HHS Releases AI Strategy
Published: January 27, 2021
Last week, HHS released its first-ever Artificial Intelligence (AI) strategy to pave a path for how the department uses and regulates AI.
- HHS plans to employ AI to solve previously unsolvable problems and to cultivate trustworthy AI adoption across the department.
- HHS will establish an AI Council to support governance, strategy execution, and development of strategic AI priorities across the enterprise.
- HHS AI focus areas include developing an AI-ready workforce; encouraging health AI innovation and R&D; democratizing foundational AI tools and resources; and promoting ethical, trustworthy AI use and development.
- HHS named Oki Mek as its first Chief Artificial Intelligence Officer (CAIO).
The eight-page document describes HHS’ strategic approach to employing AI throughout the department and its agencies, as well as its planned governance model and focus areas. The plan states the department’s AI ambition is as follows:
“Together with its partners in academia, industry and government, HHS will leverage AI to solve previously unsolvable problems by continuing to lead advances in the health and wellbeing of the American people, responding to the use of AI across the health and human services ecosystem, and scaling trustworthy AI adoption across the department.”
HHS sees AI as a “critical enabler” of its work as a regulator of the health industry, purchaser of healthcare, facilitator of innovation for healthcare delivery, investor through research and grants, and promoter of health and wellbeing for the nation. HHS wants to enable and encourage AI familiarity, fluency and adoption across the enterprise. The AI strategy will help HHS uncover and apply governance, best practices, and lessons learned across operating divisions and the programs they administer.

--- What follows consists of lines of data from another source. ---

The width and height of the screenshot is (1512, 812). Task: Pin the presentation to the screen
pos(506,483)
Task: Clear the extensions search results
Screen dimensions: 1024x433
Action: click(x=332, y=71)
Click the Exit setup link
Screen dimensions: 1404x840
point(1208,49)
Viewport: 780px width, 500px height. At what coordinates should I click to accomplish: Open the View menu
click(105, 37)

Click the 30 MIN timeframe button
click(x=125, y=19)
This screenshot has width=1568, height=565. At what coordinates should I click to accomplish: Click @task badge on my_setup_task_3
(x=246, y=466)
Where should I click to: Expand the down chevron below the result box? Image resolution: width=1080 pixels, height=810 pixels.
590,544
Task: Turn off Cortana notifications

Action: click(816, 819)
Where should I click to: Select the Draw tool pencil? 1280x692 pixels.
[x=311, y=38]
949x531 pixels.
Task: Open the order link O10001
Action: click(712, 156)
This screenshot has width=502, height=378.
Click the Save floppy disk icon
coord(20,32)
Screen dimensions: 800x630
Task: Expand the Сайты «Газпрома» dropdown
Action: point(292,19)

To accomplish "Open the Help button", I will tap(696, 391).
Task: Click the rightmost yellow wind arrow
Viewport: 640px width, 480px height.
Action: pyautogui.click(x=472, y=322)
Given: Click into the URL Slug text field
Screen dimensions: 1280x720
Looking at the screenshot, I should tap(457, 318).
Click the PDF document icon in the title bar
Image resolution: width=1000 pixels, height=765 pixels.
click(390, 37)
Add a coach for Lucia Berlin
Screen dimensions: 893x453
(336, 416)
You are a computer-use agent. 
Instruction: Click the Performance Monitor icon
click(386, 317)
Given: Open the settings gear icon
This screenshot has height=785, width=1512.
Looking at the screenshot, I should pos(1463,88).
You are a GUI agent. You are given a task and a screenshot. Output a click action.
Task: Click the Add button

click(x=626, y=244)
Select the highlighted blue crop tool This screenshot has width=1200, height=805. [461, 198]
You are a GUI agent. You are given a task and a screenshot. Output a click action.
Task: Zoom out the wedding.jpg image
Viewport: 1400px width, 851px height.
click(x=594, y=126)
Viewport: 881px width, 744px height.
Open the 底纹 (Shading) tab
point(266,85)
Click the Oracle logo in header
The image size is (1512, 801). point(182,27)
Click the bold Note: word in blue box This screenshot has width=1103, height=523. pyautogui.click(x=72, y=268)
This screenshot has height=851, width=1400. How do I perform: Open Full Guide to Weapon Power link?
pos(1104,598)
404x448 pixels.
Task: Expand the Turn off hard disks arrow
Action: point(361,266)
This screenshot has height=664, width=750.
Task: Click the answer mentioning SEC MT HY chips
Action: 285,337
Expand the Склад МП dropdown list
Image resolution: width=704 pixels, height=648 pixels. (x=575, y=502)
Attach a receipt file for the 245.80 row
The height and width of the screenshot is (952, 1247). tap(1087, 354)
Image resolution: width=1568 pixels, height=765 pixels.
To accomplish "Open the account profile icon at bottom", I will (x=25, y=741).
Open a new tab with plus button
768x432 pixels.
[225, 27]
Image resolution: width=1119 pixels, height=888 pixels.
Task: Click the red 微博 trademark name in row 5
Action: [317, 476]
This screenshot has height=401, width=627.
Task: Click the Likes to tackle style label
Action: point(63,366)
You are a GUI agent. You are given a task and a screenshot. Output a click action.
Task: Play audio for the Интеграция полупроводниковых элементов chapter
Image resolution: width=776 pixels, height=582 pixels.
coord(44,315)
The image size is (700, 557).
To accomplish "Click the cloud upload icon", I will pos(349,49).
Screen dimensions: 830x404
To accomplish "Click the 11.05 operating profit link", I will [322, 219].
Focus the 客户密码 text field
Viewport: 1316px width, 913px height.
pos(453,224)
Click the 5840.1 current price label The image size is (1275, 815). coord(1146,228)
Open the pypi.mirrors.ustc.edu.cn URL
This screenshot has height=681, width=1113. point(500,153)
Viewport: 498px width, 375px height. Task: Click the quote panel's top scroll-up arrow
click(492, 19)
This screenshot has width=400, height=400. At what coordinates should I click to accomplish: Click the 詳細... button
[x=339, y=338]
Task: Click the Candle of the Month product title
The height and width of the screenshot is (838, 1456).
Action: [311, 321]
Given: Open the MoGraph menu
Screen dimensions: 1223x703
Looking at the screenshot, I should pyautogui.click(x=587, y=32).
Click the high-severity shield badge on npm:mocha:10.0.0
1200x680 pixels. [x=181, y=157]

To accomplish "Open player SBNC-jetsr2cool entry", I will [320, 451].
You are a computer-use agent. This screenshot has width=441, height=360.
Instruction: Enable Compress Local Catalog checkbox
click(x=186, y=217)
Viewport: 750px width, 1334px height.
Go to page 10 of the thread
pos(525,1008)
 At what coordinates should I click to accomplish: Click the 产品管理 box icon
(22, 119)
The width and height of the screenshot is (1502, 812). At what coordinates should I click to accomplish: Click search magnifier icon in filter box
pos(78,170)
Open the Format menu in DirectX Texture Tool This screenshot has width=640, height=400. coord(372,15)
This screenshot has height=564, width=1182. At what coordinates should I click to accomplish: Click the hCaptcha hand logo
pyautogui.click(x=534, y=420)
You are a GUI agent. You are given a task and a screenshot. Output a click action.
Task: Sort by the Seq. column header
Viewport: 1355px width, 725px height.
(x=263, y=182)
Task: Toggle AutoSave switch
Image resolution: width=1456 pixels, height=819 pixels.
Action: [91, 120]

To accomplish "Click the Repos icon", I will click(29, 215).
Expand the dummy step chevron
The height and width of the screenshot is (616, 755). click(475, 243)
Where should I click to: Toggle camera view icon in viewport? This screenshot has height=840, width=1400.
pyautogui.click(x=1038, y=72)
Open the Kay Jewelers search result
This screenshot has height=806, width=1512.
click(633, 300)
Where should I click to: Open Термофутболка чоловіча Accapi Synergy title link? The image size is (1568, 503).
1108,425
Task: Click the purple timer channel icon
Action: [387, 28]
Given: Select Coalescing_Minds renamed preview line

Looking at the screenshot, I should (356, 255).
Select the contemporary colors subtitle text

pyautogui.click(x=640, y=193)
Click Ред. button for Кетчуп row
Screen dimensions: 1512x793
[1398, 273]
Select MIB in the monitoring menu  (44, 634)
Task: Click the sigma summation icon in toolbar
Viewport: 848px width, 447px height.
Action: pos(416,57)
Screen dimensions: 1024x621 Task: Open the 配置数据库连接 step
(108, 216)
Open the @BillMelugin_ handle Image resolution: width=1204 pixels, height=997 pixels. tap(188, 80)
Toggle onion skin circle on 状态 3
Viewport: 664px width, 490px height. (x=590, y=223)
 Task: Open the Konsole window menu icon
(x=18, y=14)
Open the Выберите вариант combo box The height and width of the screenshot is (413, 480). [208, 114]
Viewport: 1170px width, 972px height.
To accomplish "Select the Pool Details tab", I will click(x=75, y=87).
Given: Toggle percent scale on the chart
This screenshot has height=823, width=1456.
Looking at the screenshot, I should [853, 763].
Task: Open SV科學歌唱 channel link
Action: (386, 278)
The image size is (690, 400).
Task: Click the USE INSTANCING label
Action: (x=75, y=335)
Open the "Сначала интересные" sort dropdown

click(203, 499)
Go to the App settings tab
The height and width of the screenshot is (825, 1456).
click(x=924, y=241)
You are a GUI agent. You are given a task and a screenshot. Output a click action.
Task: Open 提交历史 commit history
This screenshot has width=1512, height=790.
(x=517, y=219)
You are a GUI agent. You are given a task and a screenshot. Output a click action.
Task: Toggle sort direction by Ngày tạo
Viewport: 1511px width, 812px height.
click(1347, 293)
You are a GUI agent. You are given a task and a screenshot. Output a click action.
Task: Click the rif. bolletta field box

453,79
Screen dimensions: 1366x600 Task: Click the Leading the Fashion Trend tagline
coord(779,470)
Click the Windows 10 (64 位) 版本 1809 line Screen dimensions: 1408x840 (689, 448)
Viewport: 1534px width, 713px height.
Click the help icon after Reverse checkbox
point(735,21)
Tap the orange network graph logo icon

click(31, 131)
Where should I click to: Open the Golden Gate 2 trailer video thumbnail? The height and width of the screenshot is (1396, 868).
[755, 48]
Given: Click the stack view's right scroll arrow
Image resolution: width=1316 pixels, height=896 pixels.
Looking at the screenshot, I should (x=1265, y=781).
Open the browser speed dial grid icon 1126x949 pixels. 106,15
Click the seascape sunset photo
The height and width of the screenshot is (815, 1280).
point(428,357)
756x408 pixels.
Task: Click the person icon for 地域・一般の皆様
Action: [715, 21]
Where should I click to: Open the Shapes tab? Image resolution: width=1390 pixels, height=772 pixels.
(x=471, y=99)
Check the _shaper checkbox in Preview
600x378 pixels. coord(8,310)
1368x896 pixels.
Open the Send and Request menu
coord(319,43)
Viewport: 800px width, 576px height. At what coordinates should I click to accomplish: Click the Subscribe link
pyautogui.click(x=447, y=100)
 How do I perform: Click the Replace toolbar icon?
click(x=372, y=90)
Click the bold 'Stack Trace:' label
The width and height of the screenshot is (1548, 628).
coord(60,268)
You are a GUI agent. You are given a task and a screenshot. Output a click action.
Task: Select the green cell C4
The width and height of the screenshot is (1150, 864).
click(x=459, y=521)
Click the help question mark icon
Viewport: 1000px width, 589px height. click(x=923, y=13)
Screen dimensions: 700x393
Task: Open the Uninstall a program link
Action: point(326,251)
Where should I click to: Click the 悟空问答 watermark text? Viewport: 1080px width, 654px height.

HHS is already showing success with AI implementation. NIH has embraced AI in biomedical research, including using AI and CT scan modeling to analyze lung-related diseases such as COVID-19. Through HHS’ ReImagine Buy Smarter initiative, HHS used Machine Learning (ML) and blockchain to modernize the department's acquisition process to achieve over $1 billion in projected savings and cost avoidance over ten years. When the pandemic hit, NIH quickly pivoted from receiving invoices via mail to e-mail and using Robotic Process Automation (RPA) to route it to the workforce. CDC launched a virtual triage bot for initial coronavirus screenings, and CMS swiftly deployed the CMS Employee Roll Call Bot, which visually displays personnel accountability data for senior leadership.
According to the strategy document, HHS’ strategic approach to leading HHS AI innovation will involve regulating and overseeing the use of AI in the health industry, and funding programs, grants, and research that leverage AI-based solutions to deliver outcomes. HHS also plans to collaborate with internal partners, external partners, including academia, the private sector, and state, local and tribal governments, to enhance programs and services through the potential of AI. The department also wants to facilitate public-private partnerships to identify and fill gaps and unmet needs in health and scientific areas that would benefit from government involvement.
As part of the AI strategy, HHS will establish an AI Council to support governance, strategy execution, and development of strategic AI priorities across the enterprise. AI focus areas include developing an AI-ready workforce and strengthening AI culture; encouraging health AI innovation and R&D; democratizing foundational AI tools and resources; and promoting ethical, trustworthy AI use and development.
The release of the AI strategy comes on the heels of the department naming its first Chief Artificial Intelligence Officer (CAIO) the prior week. Oki Mek was named CAIO by the HHS CIO on January 15th. Mek has nearly two decades of federal IT experience and most recently served as CTO in HHS’ Acquisition Division. Mek will be central to implementing the HHS AI strategy and the principles established under the executive order “Promoting the Use of Trustworthy Artificial Intelligence in the Federal Government.”
HHS sees AI as key to IT modernization efforts. Federal contractors will likely find opportunities to assist HHS in its endeavors to study, pilot and implement AI. Look for procurements and projects that could employ solutions such as RPA, ML, chatbots, intelligent automation, and neural networks.